● EXCERPT TO READ
◇ ◇ ◇
Inferno Jacket, Badlands Bio-Thermic Apparel
As a backcountry hunter I was super stoked when I read through the features of the new Inferno Jacket by Badlands. Gander at a catalog or their Web site, and you’ll quickly see buzzwords such as super lightweight, packable, and as much insulating technology as a jacket weighing twice as much. As someone who is ultra-concerned with weight and packability, I’m all about exploring the option of incorporating a jacket like the Inferno into my arsenal.
It’s no secret the game of success is about advantage and disadvantage. If I can tilt the scale and put the odds in my favor by gaining heat retention and versatility while saving weight and leading to greater mobility, I’m in. It took about two seconds for me to come up with a ton of reasons and situations I need the features this jacket claims to have. Let’s take a look under the hood to see how it performs…
By the Book
The Inferno Jacket is one of four jackets in the new Badlands Bio-Thermic Apparel System line-up. It features insulation filled heat channels, Hex-Lite Fleece liner, waterproof zippers, crew neck with beard guard, glove friendly cuff design, DuPont Teflon DWR, SRS (Scent Reduction System) antimicrobial treatment, variable motion seams, urethane base tape, elastic pulls (each side), and zipper garages. The jacket has two zipper pockets on the side for hands that just like the inside of the jacket, are also lined with Hex-Lite Fleece. Sizes range from M, L, XL, XXL, and is available in Realtree AP.
◇ ◇ ◇
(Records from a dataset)

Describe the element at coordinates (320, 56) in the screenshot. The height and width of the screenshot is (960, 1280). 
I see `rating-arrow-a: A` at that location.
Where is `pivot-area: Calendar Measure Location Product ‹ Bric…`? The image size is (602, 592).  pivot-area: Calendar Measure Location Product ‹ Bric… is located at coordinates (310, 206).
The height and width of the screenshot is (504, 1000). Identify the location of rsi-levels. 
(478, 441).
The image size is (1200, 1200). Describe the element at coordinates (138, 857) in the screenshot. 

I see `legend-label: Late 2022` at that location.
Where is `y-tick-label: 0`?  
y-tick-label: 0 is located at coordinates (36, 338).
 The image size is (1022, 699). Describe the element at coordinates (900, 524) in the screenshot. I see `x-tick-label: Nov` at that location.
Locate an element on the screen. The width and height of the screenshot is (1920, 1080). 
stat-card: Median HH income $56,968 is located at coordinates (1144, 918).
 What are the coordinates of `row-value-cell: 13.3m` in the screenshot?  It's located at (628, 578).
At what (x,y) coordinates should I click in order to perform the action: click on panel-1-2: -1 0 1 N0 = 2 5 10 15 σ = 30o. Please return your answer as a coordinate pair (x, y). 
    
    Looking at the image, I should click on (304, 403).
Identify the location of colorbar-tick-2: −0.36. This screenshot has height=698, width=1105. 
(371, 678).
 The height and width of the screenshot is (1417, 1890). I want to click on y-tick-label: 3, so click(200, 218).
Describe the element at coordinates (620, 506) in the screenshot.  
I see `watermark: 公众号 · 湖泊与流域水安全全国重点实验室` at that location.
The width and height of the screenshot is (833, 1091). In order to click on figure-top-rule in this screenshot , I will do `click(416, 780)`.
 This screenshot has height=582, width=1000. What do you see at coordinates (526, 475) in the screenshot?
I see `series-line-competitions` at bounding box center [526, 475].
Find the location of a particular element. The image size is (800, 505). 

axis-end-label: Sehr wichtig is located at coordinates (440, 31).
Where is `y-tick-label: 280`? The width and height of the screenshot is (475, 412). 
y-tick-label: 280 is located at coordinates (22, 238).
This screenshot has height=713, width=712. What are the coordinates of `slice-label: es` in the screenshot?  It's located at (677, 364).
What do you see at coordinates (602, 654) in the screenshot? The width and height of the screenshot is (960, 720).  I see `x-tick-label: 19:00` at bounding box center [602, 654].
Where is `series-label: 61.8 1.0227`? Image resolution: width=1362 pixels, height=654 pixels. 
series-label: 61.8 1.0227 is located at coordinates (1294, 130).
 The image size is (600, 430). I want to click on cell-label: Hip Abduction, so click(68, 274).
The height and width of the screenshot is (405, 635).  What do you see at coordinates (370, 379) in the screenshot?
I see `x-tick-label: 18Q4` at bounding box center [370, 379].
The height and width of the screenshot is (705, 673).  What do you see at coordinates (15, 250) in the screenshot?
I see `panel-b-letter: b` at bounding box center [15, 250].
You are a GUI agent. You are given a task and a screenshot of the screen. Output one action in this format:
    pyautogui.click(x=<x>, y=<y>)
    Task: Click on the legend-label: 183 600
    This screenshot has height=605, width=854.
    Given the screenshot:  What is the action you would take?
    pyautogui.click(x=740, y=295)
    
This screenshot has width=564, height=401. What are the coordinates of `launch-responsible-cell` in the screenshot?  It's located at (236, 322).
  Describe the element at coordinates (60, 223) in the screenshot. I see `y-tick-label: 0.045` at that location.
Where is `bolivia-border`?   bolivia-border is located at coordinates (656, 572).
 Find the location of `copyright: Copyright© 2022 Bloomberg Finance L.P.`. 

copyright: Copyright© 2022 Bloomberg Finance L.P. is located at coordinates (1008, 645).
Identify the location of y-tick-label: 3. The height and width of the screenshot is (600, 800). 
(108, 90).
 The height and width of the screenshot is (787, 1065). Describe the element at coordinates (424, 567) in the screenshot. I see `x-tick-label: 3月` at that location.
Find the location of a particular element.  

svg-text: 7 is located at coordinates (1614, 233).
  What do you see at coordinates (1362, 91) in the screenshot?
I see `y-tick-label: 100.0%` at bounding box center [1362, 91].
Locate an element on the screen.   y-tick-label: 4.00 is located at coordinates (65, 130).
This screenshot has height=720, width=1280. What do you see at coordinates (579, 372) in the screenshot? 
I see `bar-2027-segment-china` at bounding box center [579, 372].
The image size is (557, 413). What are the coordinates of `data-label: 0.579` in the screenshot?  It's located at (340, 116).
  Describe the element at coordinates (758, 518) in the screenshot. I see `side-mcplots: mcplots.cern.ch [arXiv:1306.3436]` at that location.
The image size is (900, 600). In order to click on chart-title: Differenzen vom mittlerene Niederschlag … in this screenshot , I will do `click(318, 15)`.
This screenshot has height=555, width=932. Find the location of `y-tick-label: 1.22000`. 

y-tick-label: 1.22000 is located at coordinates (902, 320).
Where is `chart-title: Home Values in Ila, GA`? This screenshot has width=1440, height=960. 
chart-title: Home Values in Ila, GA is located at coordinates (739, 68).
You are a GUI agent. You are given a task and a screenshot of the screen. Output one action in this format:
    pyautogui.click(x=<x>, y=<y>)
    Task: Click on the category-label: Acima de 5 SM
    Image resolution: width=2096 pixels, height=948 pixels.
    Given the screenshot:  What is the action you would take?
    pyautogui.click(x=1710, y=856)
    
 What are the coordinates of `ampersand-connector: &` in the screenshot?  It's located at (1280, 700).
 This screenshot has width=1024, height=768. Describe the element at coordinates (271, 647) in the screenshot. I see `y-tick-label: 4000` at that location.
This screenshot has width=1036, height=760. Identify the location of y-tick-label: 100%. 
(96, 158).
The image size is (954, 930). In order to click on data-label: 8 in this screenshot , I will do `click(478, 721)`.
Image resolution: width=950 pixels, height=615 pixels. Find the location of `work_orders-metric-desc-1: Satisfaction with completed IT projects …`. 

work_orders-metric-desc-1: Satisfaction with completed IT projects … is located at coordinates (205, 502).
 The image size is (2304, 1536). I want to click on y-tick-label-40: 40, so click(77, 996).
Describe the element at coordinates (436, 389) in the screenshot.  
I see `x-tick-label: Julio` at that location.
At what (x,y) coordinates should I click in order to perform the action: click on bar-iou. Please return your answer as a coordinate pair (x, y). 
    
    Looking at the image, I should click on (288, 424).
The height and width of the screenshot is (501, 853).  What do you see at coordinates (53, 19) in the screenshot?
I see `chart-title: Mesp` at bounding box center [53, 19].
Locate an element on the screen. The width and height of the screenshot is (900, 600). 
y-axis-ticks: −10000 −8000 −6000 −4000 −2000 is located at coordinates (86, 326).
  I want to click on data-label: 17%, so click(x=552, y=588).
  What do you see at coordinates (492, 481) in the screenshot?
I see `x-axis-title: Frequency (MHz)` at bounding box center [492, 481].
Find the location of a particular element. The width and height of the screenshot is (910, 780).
◇ ◇ ◇
● WHAT THIS EXERCISE ASKS
**a)** Translate this sentence from the Inferno Jacket review into Spanish: "The Inferno Jacket is one of four jackets in the new Badlands Bio-Thermic Apparel System line-up."
**b)** According to the Inferno Jacket review, in what pattern is the jacket available?
**c)** From the Inferno Jacket review, reproduce the passage that begins with the words "Inferno Jacket, Badlands" and ends with "into my arsenal.", keeping every word and mark unchanged.

● SOLUTIONS TO THE TASKS
**a)** La chaqueta Inferno es una de las cuatro chaquetas de la nueva línea Badlands Bio-Thermic Apparel System.

**b)** Realtree AP.

**c)**
Inferno Jacket, Badlands Bio-Thermic Apparel
As a backcountry hunter I was super stoked when I read through the features of the new Inferno Jacket by Badlands. Gander at a catalog or their Web site, and you’ll quickly see buzzwords such as super lightweight, packable, and as much insulating technology as a jacket weighing twice as much. As someone who is ultra-concerned with weight and packability, I’m all about exploring the option of incorporating a jacket like the Inferno into my arsenal.